__Excerpt__
Yesterday I had the privilege of delivering a sixty-minute Emotional Intelligence training to a corporate group. I must say it was fun BUT I was a bit shocked. In the training, I shared with the group that our brains default to the negative–this is called the negativity bias. Humans have evolved this way because we had to find a way to survive so our brains actively seek out and find “dangers” and things that could go wrong. In order to balance out our brains and increase our well-being, we must learn to counter-balance this tendency to think on the dark side with active positivity.

During the training, we did some interactive exercises so that people could begin to experience what practicing positivity looked like. One of those activities was to practice gratitude. I asked the 37 participants, “How many of you practice gratitude regularly?”

Guess how many did? NONE. One person slightly raised her hands and said to everyone once in a while she’d take a few minutes for gratitude.

But, the entire group was missing out on a simple daily practice that would help them to feel better! After asking the questions we did an exercise where for 2 minutes in pairs they focused on taking turns and telling one another what they were grateful for. As we debriefed from the experience many in the room said they felt their energy rise and their bodies become warm as they thought of all the good things in their lives. And, some reported that it felt really hard to come up with all the good because they rarely focus on it.

__Written request 1__
Translate this sentence from the training passage into Spanish: "One of those activities was to practice gratitude."

Target pointing data:
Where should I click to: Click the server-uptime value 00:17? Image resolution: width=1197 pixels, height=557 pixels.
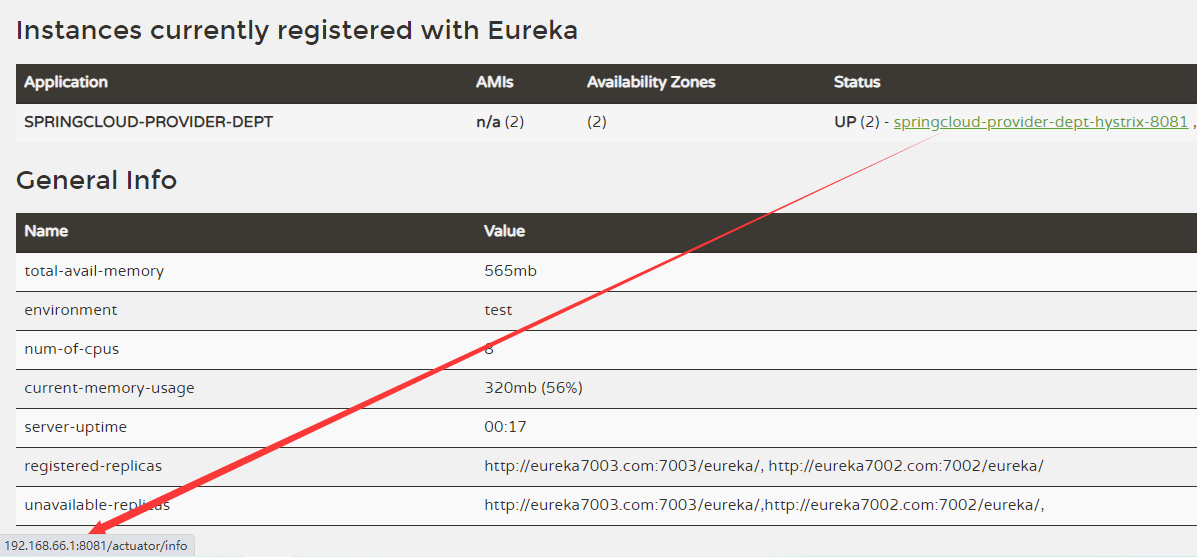point(505,427)
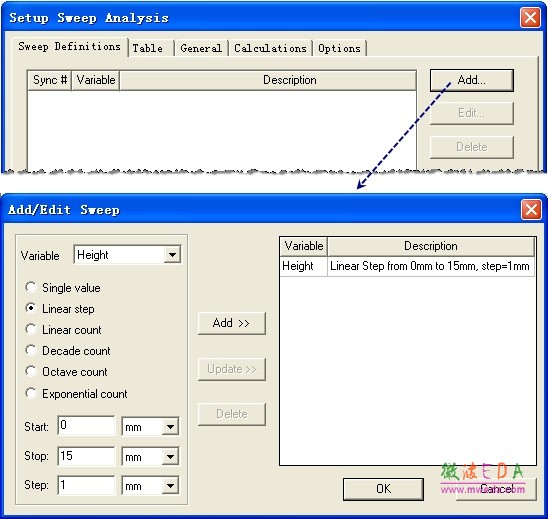Switch to the Options tab

click(x=339, y=48)
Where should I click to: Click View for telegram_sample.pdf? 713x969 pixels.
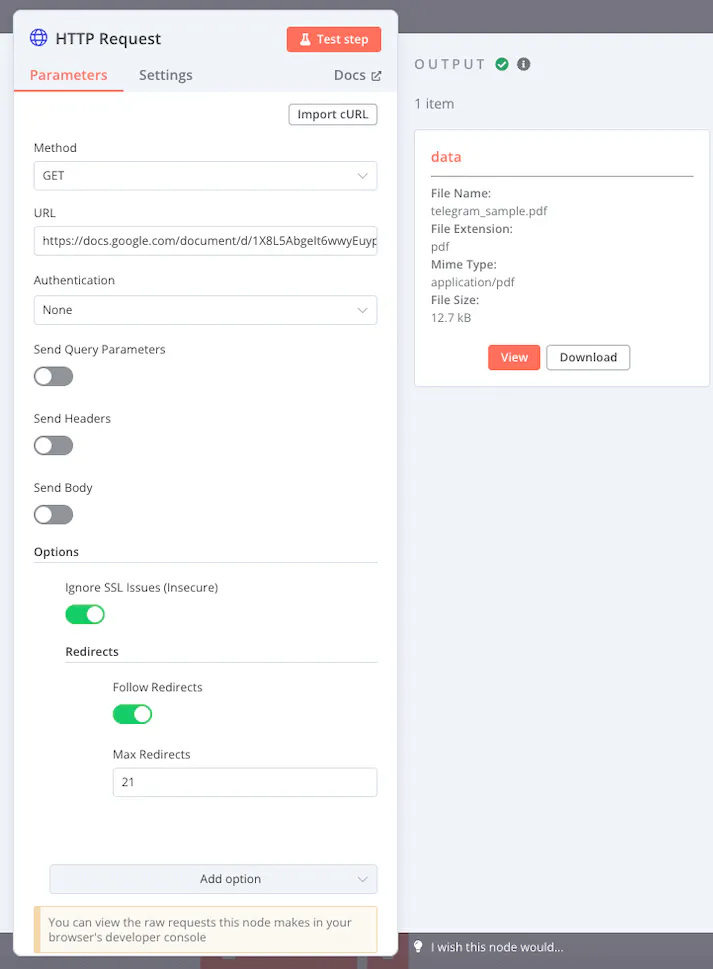click(514, 357)
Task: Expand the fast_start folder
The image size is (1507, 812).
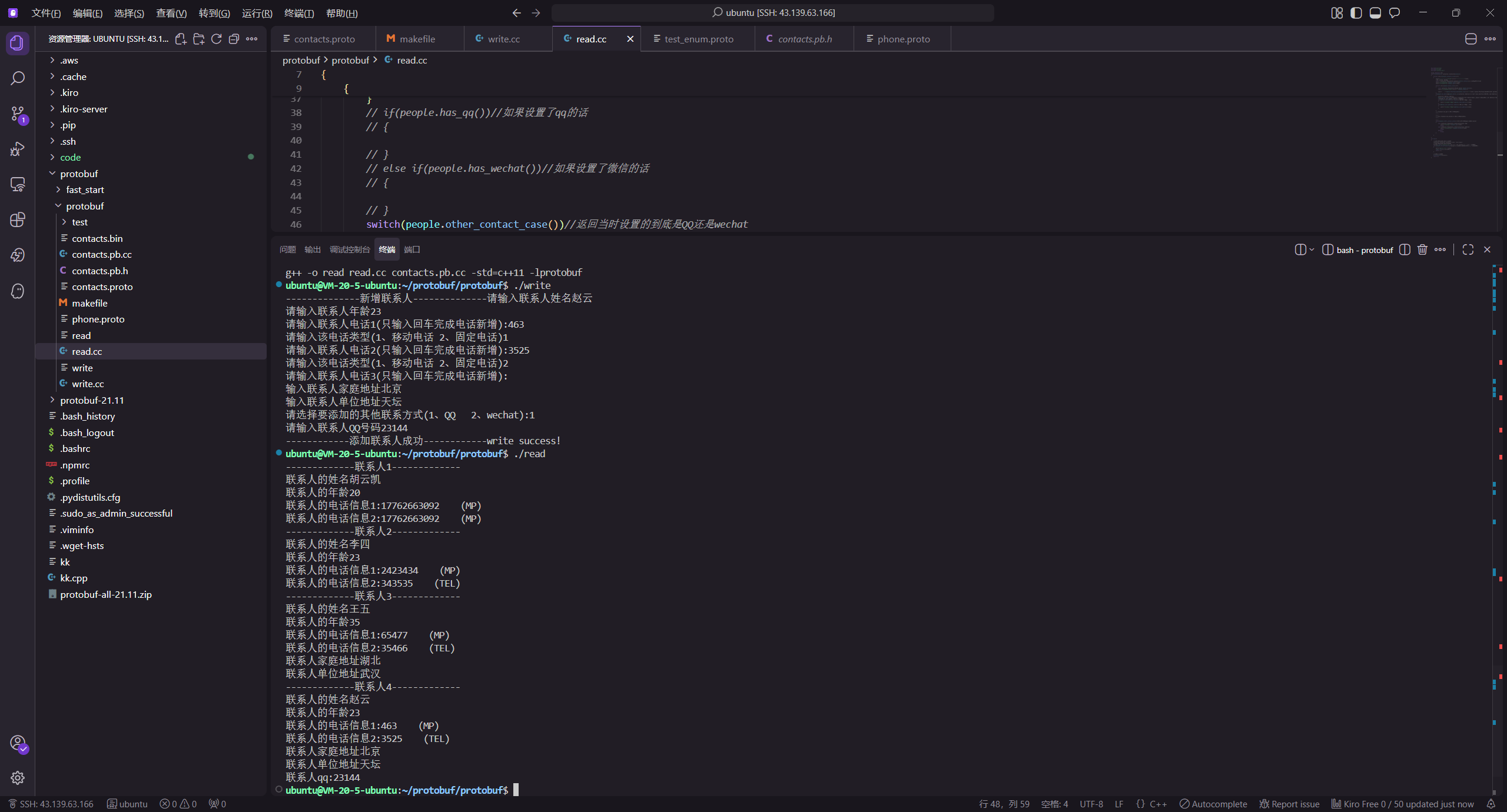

__Written request 2__
Render the lines of the listing from the line with "Task: Expand the fast_start folder" through the end of the listing as a JSON list of strings, one string per line, with blank lines skipped. Leave the pictures out.

__Written reply 1__
Una de esas actividades fue practicar la gratitud.

__Written reply 2__
[
  "Task: Expand the fast_start folder",
  "The image size is (1507, 812)."
]